Warning Signs to Look for:
- Floppiness or little movement in infancy
- Poor head control
- Weak suck or inability to feed in infancy
- Difficulty swallowing
- Tight joints at birth
- “Bell-shaped” body
- Unusually frequent falling after beginning to walk
- Difficulty getting up from sitting on floor
- Worsening muscle weakness
What Causes Spinal Muscular Atrophy?
Spinal muscular atrophy is known as an autosomal recessive genetic disease. This means that the disease is passed down from both parents to the child. While most parents of children with SMA do not have symptoms of the disease, they do carry the gene that causes it. These are known as SMA “carriers”. Both parents must be carriers to have a child with SMA. When both parents are carriers, the likelihood of their child having the disease is 25% (1 in 4).
Due to a missing or mutated gene, a person with SMA is unable to produce a protein in the body known as the Survival Motor Neuron (SMN) protein. This protein is necessary for motor neurons to survive. Without the SMN protein, motor neurons atrophy (shrink) and die, causing muscles to atrophy and weaken. This atrophy and weakness can cause difficulties in movement, breathing, swallowing, and other functions, and can lead to deformities of the spine and bones.
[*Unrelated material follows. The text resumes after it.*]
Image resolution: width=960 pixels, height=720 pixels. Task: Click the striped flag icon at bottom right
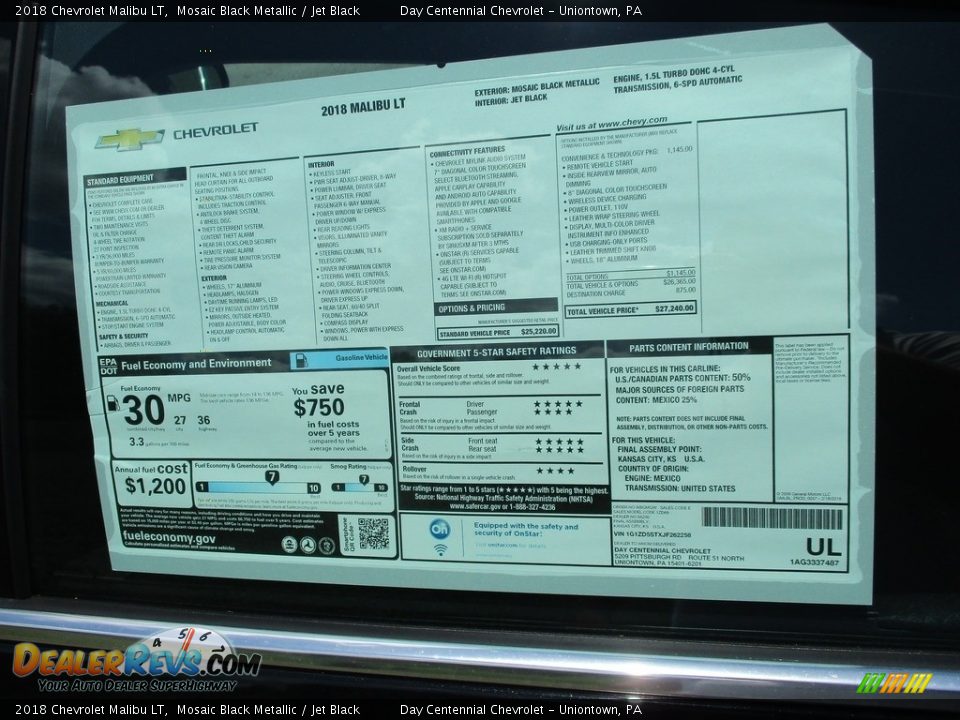894,683
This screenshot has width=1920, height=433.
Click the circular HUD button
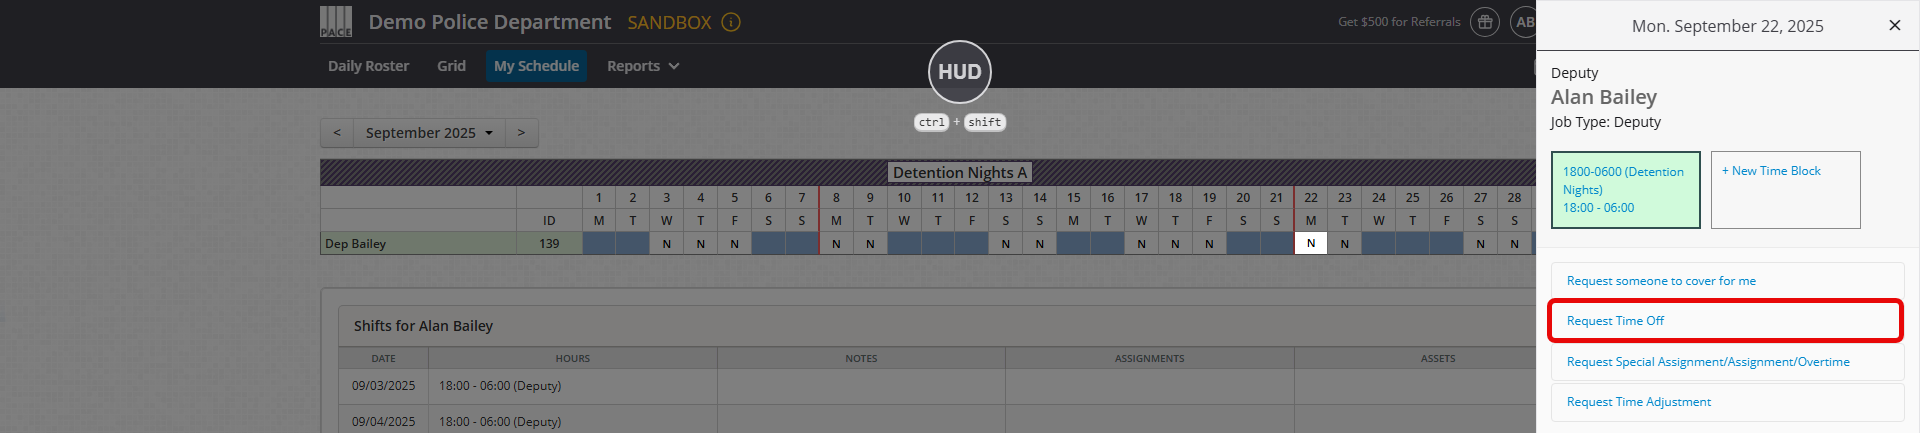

Diagnosis of Spinal Muscular Atrophy
- Clinical exam findings
- Genetic testing by blood or tissue samples
- Electromyography (EMG)
- Muscle biopsy
Treatment for Spinal Muscular Atrophy
There is no cure for SMA, and no medical treatment that is able to delay the progression (worsening) of SMA. Treatment is focused on supportive therapies. Orthopedic care is very important for care of scoliosis (spinal curvature) and joint contractures in patients with SMA. Physical therapies and assistive devices are employed to allow patients to be as independent as possible.